DATA SUPPLIED:
BEGIN
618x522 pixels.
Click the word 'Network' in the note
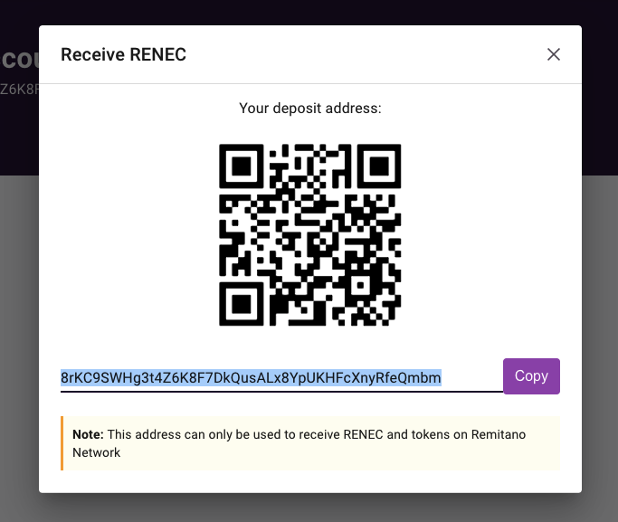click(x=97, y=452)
END
BEGIN
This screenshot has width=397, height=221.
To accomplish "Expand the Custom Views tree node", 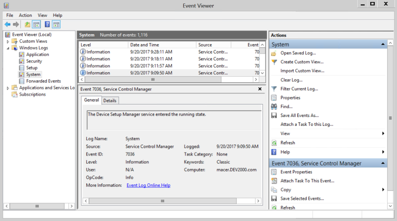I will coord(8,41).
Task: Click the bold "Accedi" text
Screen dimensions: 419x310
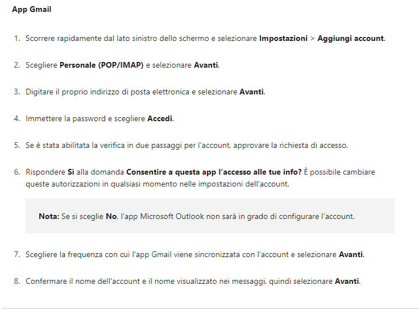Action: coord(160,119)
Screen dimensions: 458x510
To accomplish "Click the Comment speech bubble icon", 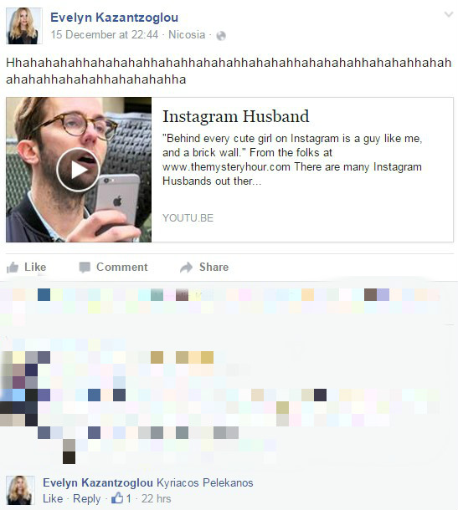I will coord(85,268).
END
BEGIN
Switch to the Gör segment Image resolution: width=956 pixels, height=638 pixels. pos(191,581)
END
WHAT IS BEING ASKED:
Establish how many lines of the material above hold the word "pixels". Nothing but the count should be returned.

ANSWER TO THIS EXERCISE:
2